4. Uluru-Kata Tjuta National Park
No matter how many times you’ve seen it on postcards, nothing prepares you for the burnished grandeur of the Rock as it first appears on the outback horizon. With its remote desert location, deep cultural significance and spectacular natural beauty, Uluru us a pilgrimage well worth the many hundreds of kilometres it takes to get there. But Uluru-Kata Tjuta National Park offers much more than the chance to see the Rock. Along with equally captivating Kata Tjuta (the Olgas), there are mystical walks, sublime sunsets and ancient desert cultures to encounter. Image from here.
Location: Northern Territory
Playing second-fiddle to Sydney no more, Melbourne is the cultural and sporting capital of Australia. With a calendar packed with star-studded cultural performances and world-famous sporting events, visitors to Melbourne can expect to be entertained any time of the year. Melbourne is renowned for its bluestone laneways with its secret bars, restaurants, boutique shops and colourful street art. Shopping, dining and drinking with friends are the usual pastimes for locals and visitors should join in on the action to experience Melbourne true identity. Day trips from the city to celebrated locations such as the Great Ocean Road and Phillip Island places Melbourne in prime position for every adventure in Victoria.

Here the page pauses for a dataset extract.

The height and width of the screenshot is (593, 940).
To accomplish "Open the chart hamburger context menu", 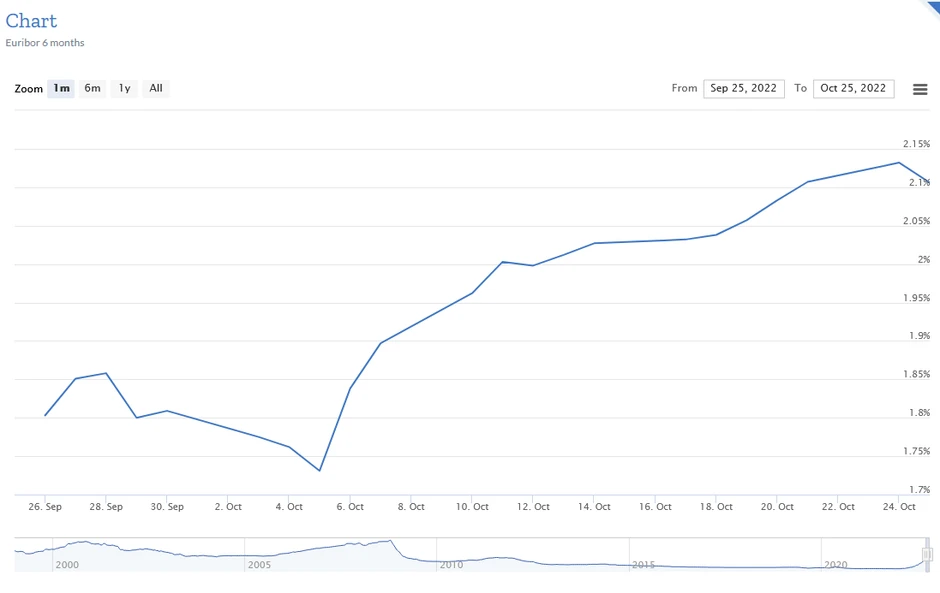I will point(920,89).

When one thinks of Australia, the white sails of the Sydney Opera House come to mind. This iconic landmark, situated on the Sydney Harbour in the vibrant city of Sydney, is one of the most visited attractions in Australia and once you step inside, you will understand why. Apart from its World Heritage listing, it also hosts a stunning array of bars, restaurants, cultural performances and backstage tours. While the Sydney Harbour is its major drawcard, there’s more to this dazzling city, including the award-winning Taronga Zoo, the Sydney Harbour Bridge and world-famous Bondi Beach. Sydney also boasts magnificent museums, more magnificent beaches and colourful inner city neighbourhoods and outer suburbs.
Location: New South Wales
1. Great Barrier Reef
Stretching over 2000km up the Queensland coastline, the Great Barrier Reef is one of the world’s truly awe inspiring natural wonders and one of Australia’s most visited destinations. Diving or snorkelling are the best ways to get a close-up view of the dazzling corals, sea turtles, sharks, rays and multi-coloured tropical fish that inhabit this mysterious world; exploring the reef by sailboat, taking a scenic flight for a bird’s eye view or a glass-bottomed semisubmersible are fantastic for people who prefer to keep their feet dry. Cairns, Port Douglas, Townsville and the Whitsunday Islands are popular destinations for accessing the Great Barrier Reef.